Your instructions -
What you return should be the lines of the data containing "agent", each in full.

Provided information -
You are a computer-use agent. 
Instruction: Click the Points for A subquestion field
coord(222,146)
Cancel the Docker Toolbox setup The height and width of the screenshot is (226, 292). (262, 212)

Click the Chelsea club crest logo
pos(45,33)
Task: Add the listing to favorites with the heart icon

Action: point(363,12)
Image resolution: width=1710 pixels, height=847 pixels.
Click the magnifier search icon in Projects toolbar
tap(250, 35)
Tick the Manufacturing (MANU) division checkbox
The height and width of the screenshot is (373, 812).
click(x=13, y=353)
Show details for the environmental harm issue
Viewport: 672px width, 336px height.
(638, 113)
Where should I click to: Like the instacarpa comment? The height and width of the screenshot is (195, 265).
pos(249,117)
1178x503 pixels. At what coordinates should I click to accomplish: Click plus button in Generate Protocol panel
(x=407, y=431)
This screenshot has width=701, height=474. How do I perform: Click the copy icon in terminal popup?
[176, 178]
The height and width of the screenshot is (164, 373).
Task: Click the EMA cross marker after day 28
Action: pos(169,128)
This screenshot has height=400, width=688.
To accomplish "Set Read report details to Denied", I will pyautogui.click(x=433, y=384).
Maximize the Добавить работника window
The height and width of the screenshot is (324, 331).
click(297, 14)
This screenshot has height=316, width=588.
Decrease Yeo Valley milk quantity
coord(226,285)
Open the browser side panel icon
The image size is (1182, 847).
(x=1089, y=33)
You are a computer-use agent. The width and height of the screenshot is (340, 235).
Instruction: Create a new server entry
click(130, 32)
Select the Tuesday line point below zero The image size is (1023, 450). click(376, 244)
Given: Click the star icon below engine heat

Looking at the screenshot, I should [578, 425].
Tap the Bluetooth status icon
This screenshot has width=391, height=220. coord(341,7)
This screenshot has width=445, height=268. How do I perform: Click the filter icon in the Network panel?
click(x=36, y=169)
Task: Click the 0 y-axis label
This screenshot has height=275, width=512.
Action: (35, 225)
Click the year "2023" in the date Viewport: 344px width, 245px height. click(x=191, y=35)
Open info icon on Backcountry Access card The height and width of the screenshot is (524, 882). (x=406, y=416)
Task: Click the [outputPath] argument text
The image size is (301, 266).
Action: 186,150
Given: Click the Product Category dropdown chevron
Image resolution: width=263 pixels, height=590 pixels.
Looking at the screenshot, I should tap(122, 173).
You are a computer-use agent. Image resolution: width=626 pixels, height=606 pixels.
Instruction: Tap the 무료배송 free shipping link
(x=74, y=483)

Your solution -
You are a computer-use agent. 
You are a computer-use agent. The width and height of the screenshot is (340, 235).
You are a computer-use agent. Image resolution: width=626 pixels, height=606 pixels.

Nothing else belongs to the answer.